Waking Performance and Safety
Getting enough good-quality sleep at night is important for how you perform during the day. After several nights of losing sleep, even just an hour or two per night, your body will react as if you hadn’t sleep at all for one to two days. It will impede your ability to complete tasks, slow your reaction time, and cause you to make a higher number of errors.

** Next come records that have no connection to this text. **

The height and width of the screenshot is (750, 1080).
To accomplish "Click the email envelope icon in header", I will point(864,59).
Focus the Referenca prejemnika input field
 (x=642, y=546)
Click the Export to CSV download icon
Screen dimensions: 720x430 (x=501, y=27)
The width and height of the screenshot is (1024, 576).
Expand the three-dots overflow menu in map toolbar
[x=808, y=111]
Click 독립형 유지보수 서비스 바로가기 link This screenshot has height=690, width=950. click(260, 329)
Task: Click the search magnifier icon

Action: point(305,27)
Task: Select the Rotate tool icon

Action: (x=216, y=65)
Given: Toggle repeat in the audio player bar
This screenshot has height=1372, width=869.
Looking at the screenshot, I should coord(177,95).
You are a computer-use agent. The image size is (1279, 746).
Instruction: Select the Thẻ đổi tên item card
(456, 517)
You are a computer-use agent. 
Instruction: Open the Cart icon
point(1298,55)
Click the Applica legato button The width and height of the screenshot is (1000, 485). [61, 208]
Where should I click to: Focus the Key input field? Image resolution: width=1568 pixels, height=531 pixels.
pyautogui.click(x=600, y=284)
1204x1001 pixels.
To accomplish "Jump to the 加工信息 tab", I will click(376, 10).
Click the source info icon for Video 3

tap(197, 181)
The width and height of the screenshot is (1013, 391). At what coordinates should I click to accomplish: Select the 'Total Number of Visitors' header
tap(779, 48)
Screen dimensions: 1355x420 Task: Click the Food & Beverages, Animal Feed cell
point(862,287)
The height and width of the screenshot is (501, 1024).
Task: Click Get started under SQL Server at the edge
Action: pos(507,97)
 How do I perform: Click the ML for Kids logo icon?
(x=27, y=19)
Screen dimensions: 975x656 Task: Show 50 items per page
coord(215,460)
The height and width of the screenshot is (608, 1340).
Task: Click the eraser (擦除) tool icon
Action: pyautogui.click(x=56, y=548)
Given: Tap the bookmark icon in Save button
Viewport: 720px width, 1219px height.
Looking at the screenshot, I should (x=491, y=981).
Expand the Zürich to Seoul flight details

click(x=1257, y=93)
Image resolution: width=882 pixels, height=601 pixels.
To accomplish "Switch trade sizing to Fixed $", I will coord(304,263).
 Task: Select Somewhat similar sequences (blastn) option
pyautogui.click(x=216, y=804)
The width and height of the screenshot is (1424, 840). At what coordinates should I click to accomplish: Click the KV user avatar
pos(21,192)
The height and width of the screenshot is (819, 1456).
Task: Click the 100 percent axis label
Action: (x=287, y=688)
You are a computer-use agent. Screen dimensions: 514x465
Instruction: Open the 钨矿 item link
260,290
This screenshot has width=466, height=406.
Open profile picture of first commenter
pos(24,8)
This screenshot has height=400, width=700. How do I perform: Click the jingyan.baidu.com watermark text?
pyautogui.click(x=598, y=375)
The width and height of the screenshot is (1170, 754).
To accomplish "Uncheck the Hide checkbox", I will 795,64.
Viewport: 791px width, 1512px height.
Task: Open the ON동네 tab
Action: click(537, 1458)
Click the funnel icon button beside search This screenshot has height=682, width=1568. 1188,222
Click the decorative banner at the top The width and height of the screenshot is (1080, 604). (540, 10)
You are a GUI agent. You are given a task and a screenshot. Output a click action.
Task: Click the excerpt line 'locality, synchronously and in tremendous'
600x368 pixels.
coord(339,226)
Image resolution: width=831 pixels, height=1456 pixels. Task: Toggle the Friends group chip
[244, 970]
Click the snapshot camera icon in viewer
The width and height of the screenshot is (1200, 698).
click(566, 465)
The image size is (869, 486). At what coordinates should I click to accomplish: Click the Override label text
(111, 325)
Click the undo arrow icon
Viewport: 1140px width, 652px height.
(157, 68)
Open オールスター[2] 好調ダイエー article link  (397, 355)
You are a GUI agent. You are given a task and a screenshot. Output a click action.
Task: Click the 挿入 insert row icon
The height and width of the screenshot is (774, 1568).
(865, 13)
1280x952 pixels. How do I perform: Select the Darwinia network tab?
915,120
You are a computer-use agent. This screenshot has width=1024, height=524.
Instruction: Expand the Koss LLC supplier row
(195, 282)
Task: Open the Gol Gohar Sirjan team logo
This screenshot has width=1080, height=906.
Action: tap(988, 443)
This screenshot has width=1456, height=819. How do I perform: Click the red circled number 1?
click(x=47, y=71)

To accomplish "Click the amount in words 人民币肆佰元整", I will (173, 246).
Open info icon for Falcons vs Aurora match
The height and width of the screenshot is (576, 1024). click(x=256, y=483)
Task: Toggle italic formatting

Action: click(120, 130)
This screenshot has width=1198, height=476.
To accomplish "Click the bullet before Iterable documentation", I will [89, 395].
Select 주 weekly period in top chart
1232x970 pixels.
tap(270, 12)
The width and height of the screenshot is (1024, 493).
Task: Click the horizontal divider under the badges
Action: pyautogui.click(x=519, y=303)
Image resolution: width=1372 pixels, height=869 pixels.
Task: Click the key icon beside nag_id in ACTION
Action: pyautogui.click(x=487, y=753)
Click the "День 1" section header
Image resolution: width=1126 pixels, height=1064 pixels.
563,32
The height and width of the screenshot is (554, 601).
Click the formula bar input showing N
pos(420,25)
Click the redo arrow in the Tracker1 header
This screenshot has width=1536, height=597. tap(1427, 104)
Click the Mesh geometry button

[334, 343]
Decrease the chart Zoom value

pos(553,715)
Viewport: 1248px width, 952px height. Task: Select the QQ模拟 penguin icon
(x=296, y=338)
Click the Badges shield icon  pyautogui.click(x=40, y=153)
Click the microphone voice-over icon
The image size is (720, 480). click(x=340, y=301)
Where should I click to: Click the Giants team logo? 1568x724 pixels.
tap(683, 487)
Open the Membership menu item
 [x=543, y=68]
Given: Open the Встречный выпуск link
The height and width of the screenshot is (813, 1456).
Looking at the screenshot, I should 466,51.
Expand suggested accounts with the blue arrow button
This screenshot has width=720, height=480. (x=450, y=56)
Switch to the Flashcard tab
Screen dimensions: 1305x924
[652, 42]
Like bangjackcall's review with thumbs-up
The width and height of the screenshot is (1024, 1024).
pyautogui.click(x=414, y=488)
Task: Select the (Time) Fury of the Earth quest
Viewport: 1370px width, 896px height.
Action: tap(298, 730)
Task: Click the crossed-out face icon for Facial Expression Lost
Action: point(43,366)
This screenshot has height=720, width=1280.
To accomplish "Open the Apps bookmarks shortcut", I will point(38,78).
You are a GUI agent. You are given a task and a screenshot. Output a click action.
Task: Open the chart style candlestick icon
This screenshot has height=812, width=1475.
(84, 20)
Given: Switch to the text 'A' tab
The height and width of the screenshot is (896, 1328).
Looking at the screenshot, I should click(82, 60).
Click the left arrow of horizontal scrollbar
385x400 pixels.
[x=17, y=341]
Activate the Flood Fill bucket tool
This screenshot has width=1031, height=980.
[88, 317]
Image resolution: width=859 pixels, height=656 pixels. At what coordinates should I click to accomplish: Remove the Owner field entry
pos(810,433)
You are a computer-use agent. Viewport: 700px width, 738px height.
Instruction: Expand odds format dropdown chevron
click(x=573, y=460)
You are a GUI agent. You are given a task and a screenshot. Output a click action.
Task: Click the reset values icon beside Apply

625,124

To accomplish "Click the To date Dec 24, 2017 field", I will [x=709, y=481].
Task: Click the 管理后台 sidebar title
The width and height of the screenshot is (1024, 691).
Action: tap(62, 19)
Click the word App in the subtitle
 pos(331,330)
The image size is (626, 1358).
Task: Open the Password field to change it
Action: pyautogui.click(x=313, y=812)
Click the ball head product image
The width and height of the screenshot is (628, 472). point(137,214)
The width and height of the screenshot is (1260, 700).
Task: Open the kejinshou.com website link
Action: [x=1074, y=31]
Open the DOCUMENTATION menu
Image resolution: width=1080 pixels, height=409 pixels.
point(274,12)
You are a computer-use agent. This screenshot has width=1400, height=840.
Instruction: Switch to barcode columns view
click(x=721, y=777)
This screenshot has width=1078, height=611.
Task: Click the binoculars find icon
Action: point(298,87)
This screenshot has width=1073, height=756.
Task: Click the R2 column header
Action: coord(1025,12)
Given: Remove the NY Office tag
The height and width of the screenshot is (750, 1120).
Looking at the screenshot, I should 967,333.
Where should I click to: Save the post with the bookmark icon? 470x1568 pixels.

Sleep deprivation also can cause a phenomenon known as “microsleep.” This is when you go to sleep for a brief moment of time during which you are normally awake. You cannot control microsleep and may not even be aware of it. For example, if you’ve been driving and, upon reaching your destination, you don’t remember a part of the trip, or if you’re sitting in class and seem to have missed part of the lecture or don’t get the point, you may have experienced microsleep.
Many people are not aware of the dangers of being sleep-deprived. A drowsy driver may think they’re safe to drive; however, studies show that being sleep deprived can damage your ability to drive as much as, or more than, being drunk. Drowsy driving accounts for approximately 100,000 accidents per year, resulting in approximately 1,500 deaths.
Drivers aren’t the only ones affected by lack of sleep. It can affect health care workers, pilots, students, lawyers, mechanics, and assembly line workers, and any other line of work.
Thus, sleep is an important part of a healthy lifestyle, and lack of sleep can be disastrous on not only a personal level, but on a large scale as well. Human error brought on by lack of sleep has been responsible for construction accidents and even a nuclear reactor meltdown. The average adult needs between seven to nine hours of sleep per night. While it may seem that you’re doing nothing while you sleep, your body is in fact preparing you for the days and weeks ahead.